3.4.4 Example question #2

After all that work, we can now speedily answer more questions. For example, what is the relationship between positive affect in a country and negative affect in a country? I wouldn’t be surprised if there was a negative correlation here: when positive feelings generally go up, shouldn’t negative feelings generally go down?

To answer this question, we just copy paste the last code block, and change the variables to be Positive affect, and Negative affect:

# Select variables of interest and filter for NAs and year == 2017
smaller_df <- whr_data %>%
               select(country,
                      `Positive affect`,
                      `Negative affect`,
                      `year`) %>%
               filter(`year` == 2017) %>%
               filter(!is.na(`Positive affect`),
                      !is.na(`Negative affect`))

# Calculate correlation
corxy <- cor(smaller_df$`Positive affect`,
             smaller_df$`Negative affect`)

# Plot the data with best fit line
ggplot(smaller_df, aes(x=`Positive affect`,
                       y=`Negative affect`))+
  geom_point(alpha=.5)+
  geom_smooth(method=lm,se=FALSE)+
  annotate("text",label=paste("Correlation:",round(corxy,2)), x=0.45,y=0.45) +
  theme_classic()

There we have it. As positive affect goes up, negative affect goes down. A negative correlation.

Complete the exercises below in your lab template.

3.4.5 Theory exercises

Answer the following questions in your own words:

  1. Explain the difference between a correlation of r = .3 and r = .7. What does a larger value of r represent?
  2. Explain the difference between a correlation of r = .5, and r = -.5.

3.4.6 Data exercise

You should have all tools available to answer your own question about a relationship in the WHR dataset. This should be a different relationship (and about a different year) than the examples above.
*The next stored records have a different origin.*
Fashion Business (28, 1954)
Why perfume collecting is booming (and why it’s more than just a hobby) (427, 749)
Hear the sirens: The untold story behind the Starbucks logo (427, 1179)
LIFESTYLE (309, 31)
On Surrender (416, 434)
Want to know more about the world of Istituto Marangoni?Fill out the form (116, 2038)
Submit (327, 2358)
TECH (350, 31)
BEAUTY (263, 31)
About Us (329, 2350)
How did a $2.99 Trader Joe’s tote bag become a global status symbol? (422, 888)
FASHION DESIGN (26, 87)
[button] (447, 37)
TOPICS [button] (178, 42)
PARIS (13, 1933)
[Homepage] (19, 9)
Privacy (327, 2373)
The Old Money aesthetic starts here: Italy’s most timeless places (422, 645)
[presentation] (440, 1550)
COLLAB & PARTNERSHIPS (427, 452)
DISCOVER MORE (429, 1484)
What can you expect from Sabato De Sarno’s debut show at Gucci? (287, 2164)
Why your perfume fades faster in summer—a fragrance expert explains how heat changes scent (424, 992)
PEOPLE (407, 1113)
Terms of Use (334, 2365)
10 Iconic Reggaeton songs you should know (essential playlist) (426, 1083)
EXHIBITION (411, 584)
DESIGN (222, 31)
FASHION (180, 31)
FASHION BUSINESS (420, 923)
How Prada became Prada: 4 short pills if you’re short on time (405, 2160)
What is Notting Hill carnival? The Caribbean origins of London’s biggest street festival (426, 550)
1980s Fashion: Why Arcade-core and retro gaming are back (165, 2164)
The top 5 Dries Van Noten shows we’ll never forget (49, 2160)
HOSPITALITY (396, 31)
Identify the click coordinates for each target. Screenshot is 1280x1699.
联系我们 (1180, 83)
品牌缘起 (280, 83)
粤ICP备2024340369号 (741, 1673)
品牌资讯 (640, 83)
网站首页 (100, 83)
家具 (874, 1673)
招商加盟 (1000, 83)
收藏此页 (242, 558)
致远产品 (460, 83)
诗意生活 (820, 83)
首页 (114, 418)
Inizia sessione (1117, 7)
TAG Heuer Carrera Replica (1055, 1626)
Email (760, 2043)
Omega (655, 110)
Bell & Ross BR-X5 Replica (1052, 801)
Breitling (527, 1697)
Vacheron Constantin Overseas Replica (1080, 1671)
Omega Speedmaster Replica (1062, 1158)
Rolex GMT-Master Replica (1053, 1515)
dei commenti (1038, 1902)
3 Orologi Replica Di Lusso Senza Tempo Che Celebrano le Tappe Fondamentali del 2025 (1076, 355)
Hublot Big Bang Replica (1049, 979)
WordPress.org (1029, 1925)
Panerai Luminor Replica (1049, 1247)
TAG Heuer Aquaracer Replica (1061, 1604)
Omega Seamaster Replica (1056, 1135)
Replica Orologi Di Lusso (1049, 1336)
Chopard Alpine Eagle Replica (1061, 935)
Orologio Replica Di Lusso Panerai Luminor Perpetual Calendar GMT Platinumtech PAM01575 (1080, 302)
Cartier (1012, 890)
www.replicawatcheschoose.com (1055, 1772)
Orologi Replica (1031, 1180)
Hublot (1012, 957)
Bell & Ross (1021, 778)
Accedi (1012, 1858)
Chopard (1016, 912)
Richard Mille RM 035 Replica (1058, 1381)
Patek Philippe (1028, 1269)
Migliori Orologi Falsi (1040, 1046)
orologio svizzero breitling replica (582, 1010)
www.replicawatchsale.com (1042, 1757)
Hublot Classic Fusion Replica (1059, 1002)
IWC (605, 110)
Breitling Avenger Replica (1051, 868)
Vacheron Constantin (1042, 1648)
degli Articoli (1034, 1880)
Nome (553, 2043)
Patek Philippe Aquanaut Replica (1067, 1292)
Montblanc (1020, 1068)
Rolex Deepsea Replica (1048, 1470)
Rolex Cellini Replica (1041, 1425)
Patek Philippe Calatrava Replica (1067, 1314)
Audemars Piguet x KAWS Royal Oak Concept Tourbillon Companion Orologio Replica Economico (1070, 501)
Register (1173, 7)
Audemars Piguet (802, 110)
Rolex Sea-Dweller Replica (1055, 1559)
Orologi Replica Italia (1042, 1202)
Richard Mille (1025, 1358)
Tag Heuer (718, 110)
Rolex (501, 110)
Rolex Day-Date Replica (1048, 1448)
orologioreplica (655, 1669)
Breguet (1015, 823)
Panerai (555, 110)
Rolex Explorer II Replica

You should calculate Pearson’s \(r\) of this relationship, generate a scatterplot with a best fit line, print the correlation on the scatterplot, and print the mean and standard deviation of both variables in a table. Your code should include all steps, from loading the relevant libraries and data file, to generating all the required output. Use comments throughout your code to explain what your are doing.

When you have completed all exercises and are happy with your progress today, please knit your lab template and submit it to Canvas. If you finish before the time is up, start with the required readings of Week 4, work on your assignment, or help out your fellow students.